Section 10.13. Survival. The provisions of Articles VI, VII and VIII and
Sections 4.03, 4.04, 4.08, 4.09, 4.10, 4.11, 5.04, 9.03, 10.05, 10.06, and 10.07
shall survive the completion of performance or any termination of this
Agreement.
Section 10.14. Authorization. This Agreement shall not be binding upon
Nasdaq unless executed by an authorized officer of Nasdaq. Vendor and Nasdaq,
and the persons executing this Agreement on their behalf, represent that the
persons executing this Agreement have been and are duly authorized by all
necessary and appropriate corporate or other action to execute this Agreement on
behalf of Vendor and Nasdaq, respectively.

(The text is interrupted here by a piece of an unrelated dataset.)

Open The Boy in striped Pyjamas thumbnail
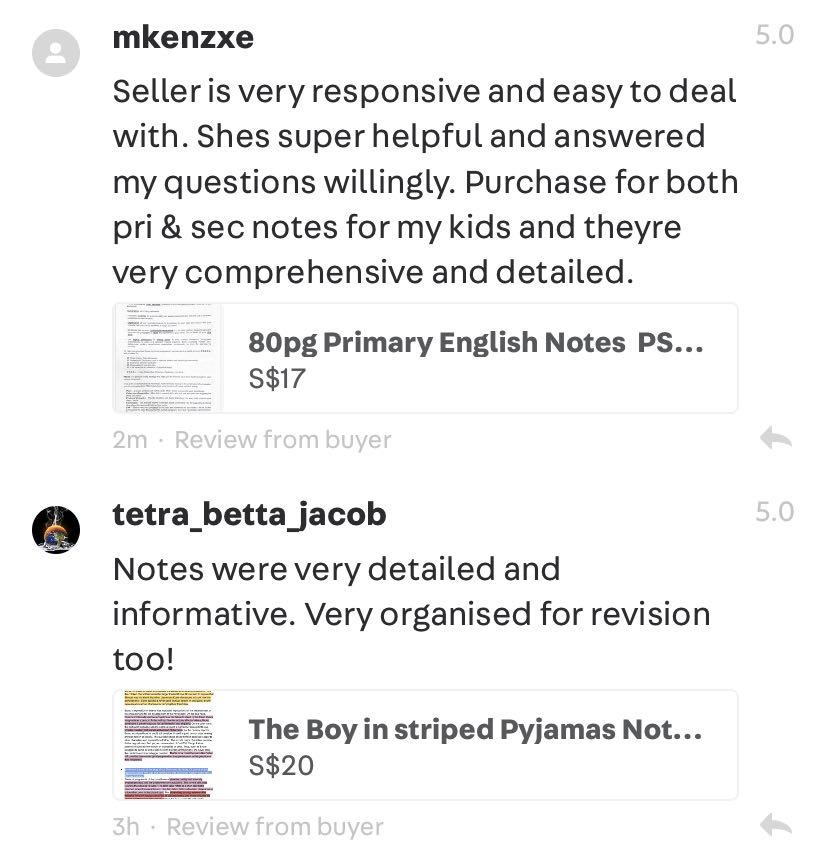The width and height of the screenshot is (828, 856). pyautogui.click(x=168, y=746)
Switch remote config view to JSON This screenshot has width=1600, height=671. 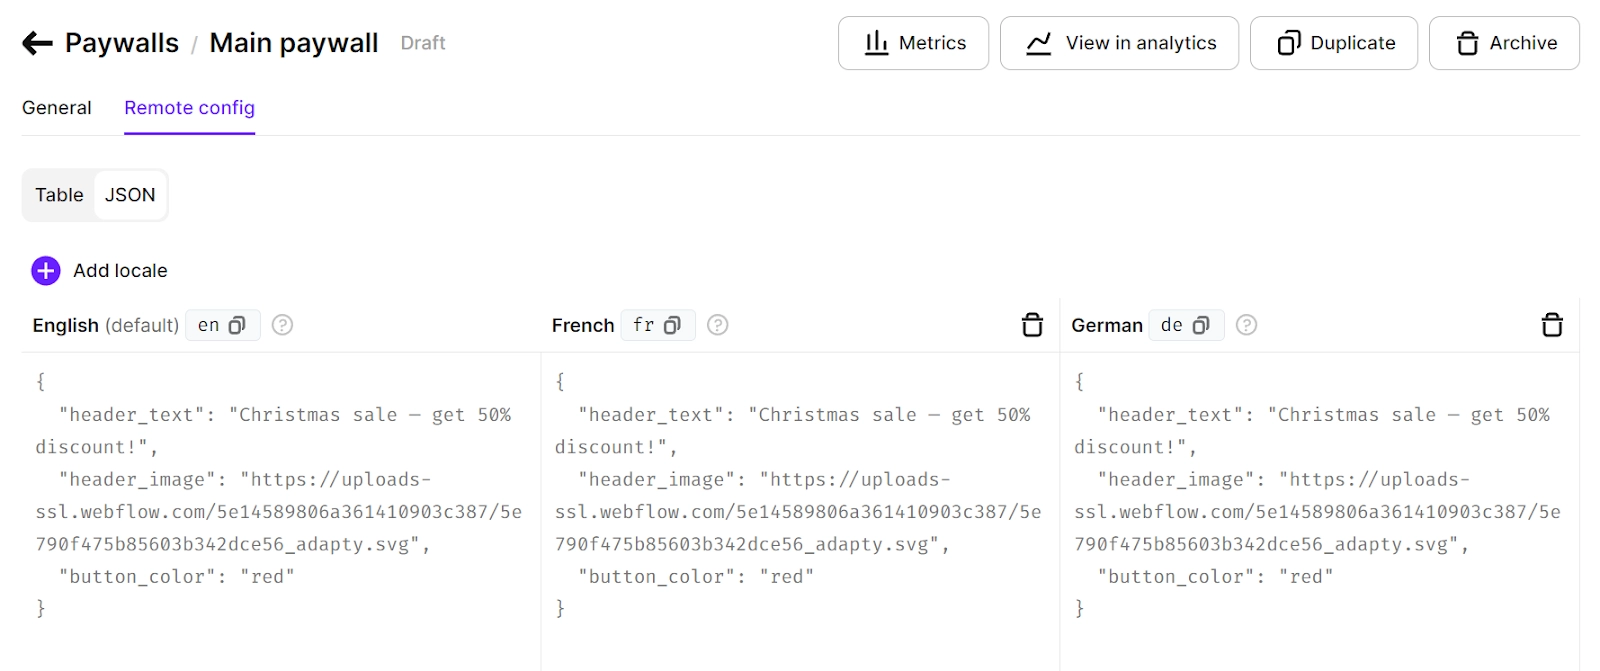pos(130,195)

Section 10.15. NASD Member Vendors. If Vendor is a member of NASD, then
Vendor expressly acknowledges and agrees that:
(a) this Agreement does not limit or reduce in any way Vendor's
obligations and responsibilities as a member of NASD;
(b) Section 10.05 does not in any way alter the procedures or standards
generally applicable to disciplinary or other actions taken by NASD to enforce
compliance with, or impose sanctions for violations of, the NASD Rules; and
(c) The fees set forth in Section 4.01 constitute "fees,... or other
charges" the nonpayment of which could result in the suspension or cancellation
of Vendor's NASD membership in accordance with Section 3 of Article VI of the
NASD By-Laws.
Section 10.16. Effective Date. The execution date of this Agreement shall
be the date it is executed by an authorized officer of Nasdaq and this Agreement
shall become effective upon such date ("Effective Date").
Section 10.17. Counterparts. This Agreement may be executed in one or
more counterparts, which shall each be considered an original, but all of which
together shall constitute one and the same Agreement.
IN WITNESS WHEREOF, the parties hereto have caused this Agreement to be
executed by their respective authorized officers.
AETHER TECHNOLOGIES INTERNATIONAL, L.L.C.
------------------------------------------
("Vendor")
By: /s/ XXXXX XXXX
------------------------------------------
Name: Xxxxx Xxxx
------------------------------------------
Title: President
------------------------------------------
Date: 9/5/96
------------------------------------------
FOR NASDAQ USE ONLY
Executed this day of OCT 04 1996 in the District of Columbia, for and
on behalf of:
The Nasdaq Stock Market, Inc.
("Nasdaq")
By: /s/ [illegible]
------------------------------------------
Name: /s/ [illegible]
------------------------------------------
SENIOR VICE PRESIDENT
Title: THE NASDAQ STOCK MARKET, INC.